Despite the variation in the effects on H1 binding between individual dips, depletion of H3.3 by roughly 50% caused a significant overall change in H1 levels in dips located at TSSs as well as in intergenic regions (both P<4.4 × 10−16, Mann–Whitney U‐test; Figure 4D,E). In comparison, no change could be observed at TEs, at which H3.3 is not enriched (Figure 4F).
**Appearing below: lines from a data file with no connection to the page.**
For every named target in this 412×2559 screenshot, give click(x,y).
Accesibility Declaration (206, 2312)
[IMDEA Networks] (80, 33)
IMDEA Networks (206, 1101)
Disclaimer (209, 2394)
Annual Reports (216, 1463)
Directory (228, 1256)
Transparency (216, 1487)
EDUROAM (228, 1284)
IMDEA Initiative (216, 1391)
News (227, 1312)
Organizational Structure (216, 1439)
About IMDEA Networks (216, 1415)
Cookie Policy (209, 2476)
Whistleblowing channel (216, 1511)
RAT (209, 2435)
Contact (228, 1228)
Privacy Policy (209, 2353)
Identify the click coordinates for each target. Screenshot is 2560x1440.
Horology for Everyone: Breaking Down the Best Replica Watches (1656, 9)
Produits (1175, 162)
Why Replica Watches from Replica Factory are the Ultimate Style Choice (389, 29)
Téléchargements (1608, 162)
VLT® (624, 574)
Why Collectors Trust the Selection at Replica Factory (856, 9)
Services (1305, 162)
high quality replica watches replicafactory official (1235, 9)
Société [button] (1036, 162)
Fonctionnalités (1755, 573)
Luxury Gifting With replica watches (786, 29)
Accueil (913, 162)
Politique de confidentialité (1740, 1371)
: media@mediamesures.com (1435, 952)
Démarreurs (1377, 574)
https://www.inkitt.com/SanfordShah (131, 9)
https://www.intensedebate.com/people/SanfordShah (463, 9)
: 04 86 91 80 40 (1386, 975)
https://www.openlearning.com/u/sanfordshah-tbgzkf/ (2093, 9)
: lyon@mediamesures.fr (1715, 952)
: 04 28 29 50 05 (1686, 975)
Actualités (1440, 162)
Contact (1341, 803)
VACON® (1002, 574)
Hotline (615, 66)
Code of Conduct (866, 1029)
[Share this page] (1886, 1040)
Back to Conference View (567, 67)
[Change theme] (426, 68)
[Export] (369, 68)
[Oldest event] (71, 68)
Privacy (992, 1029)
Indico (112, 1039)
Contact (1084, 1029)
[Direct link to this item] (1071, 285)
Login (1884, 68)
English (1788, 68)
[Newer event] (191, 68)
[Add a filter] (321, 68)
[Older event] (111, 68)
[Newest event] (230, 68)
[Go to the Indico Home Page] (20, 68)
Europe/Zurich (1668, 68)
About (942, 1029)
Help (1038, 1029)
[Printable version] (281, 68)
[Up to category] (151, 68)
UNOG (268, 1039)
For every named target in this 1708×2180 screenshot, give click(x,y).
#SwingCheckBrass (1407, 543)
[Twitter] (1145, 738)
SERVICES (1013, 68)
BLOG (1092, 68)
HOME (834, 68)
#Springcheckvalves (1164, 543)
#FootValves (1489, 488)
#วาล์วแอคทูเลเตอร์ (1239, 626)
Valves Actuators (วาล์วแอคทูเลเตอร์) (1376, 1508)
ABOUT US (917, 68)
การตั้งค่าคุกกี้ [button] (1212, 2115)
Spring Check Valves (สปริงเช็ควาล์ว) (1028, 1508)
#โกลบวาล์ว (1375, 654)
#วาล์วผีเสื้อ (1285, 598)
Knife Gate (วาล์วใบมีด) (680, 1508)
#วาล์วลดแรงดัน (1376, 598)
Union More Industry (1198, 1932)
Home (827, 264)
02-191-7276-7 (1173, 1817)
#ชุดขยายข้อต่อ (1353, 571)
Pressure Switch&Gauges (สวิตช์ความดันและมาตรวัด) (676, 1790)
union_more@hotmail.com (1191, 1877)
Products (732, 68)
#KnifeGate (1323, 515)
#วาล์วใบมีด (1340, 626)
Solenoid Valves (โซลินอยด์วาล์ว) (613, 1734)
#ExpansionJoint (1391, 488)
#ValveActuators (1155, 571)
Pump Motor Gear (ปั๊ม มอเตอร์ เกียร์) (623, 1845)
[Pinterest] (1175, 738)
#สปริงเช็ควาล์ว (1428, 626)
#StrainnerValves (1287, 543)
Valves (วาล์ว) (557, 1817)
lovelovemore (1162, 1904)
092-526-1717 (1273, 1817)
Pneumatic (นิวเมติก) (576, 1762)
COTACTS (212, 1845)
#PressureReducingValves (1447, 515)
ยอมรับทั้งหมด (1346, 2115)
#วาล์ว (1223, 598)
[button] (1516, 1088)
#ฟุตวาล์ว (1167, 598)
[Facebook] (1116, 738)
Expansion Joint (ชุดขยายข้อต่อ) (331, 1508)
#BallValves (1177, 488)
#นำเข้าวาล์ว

These comparisons rely on the assumption that overall H1 levels in the cells did not change globally during H3.3 knockdown. Indeed, cellular levels of H1 and H3 did not change during treatment as tested by western blotting (Figure 4G). To investigate whether the fraction of H1, that was associated with chromatin, might have decreased, we sequentially extracted nuclei of treated cells with buffers containing increasing salt concentrations. After initial incubation with 15 mM salt buffer, no H1 could be detected in supernatants containing 80 mM salt, whereas comparable amounts of H1 were released with 600 mM salt in both H3.3 knockdown and control cells (Figure 4H).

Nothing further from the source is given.